The Health and Safety Authority published its Annual Report for 2005 and its Summary of Fatality, Injury and Illness Statistics 2004-2005 on Tuesday May 9th. Much of the details that the Deputy seeks can be found in the latter report which contains detailed breakdowns on Injuries, Illness and Fatalities of workers across economic sectors.
Overall, there were 68 workplace deaths in 2003, 50 in 2004, 73 in 2005 and 13 so far in 2006. In the Construction Industry specifically, there were 20 deaths in 2003, 16 in 2004, 23 in 2005 and one so far in 2006.
In terms of injuries from work place accidents, data from the Central Statistics Office, Quarterly National Household Survey, shows overall levels of 21,900 injuries in 2003 and 21,840 in 2004, the last year for which data is available. The injury levels in construction were 5,300 in 2003 and 5,820 in 2004.
The Safety, Health and Welfare at Work Act 2005, which I brought into operation on 1 September 2005, updates, repeals and replaces the Safety, Health and Welfare at Work Act 1989 and provides a modern legal framework to guarantee best international practice in regard to health and safety in Irish workplaces.
There are over 200,000 workplaces in Ireland and in order to make best use of its resources, the Health & Safety Authority is once again in its Programme of Work for 2006 prioritising a number of sectors for attention. These include the high-risk sectors of agriculture, construction, and mines and quarries, as well as the health services, local authorities and process industries. Key actions in these sectors will include—
•a major national road show which will visit a minimum of 5,000 construction workers;
•the development of a farm "safety village" at the World Ploughing Championships and;
•the publication of codes of practice tailored to those employing three or less in the agriculture, quarrying, and construction sectors.

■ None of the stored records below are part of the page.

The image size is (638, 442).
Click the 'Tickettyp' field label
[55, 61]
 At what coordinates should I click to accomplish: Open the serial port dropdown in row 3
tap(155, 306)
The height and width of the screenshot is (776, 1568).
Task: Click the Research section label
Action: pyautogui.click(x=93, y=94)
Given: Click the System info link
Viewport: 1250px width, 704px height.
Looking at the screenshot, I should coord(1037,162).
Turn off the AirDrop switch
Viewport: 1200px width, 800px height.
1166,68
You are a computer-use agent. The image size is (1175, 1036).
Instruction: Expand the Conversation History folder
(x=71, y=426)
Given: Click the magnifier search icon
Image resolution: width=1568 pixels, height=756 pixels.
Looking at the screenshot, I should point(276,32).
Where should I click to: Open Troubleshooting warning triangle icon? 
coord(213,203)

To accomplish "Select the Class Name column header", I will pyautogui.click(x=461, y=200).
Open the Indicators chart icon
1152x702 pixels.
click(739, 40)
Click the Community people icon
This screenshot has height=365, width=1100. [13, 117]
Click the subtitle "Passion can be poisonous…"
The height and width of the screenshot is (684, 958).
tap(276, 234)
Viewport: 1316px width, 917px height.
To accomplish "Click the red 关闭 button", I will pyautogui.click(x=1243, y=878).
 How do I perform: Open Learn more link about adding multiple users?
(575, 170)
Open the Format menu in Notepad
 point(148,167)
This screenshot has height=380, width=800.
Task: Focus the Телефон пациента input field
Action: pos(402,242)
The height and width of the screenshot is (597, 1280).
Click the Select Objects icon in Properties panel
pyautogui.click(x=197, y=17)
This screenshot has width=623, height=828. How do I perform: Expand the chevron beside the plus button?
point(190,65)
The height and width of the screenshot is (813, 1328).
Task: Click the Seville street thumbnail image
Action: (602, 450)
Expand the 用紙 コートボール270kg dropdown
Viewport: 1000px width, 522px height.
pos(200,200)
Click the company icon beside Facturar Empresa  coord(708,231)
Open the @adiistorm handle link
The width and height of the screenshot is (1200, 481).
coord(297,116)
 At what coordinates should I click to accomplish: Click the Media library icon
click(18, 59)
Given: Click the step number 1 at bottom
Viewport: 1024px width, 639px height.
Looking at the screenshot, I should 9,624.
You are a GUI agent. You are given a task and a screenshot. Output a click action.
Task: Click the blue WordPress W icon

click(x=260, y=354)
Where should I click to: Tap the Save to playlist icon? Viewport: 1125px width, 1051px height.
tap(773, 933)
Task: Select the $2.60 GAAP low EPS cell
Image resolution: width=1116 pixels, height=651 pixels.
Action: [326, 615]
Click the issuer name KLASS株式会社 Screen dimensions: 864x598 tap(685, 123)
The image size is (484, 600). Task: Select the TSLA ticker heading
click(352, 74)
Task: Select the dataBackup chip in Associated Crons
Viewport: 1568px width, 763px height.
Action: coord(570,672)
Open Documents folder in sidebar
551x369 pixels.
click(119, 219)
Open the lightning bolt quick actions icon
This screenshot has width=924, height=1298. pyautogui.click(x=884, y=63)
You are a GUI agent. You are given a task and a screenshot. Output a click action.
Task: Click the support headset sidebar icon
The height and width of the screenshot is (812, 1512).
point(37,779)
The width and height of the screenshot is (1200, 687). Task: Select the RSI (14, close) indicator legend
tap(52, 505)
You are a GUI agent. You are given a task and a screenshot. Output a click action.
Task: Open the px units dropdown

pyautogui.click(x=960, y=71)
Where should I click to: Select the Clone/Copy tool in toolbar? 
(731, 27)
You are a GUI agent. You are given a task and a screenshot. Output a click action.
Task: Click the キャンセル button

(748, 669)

In relation to the Construction Sector specifically, the Authority plans to—
•carry out a focused programme of 7,500 construction site inspections covering appointment of duty-holders and assignment of responsibilities, safety and health plans and safety statements, work at heights, reversing vehicle safety, welfare and training arrangements;
•develop and implement a major promotional campaign;
•hold industry information briefings on the Construction Regulations targeting managers and designers and including vibration, noise, work at height, underground services, roof work, and the lifting equipment regulations;
•research the issues involved in the employment of non-English speaking workers; and,
•prepare guidance on construction-specific aspects of work at a height and progress draft codes of practice on pre-cast construction, concrete anchors, and client best practice.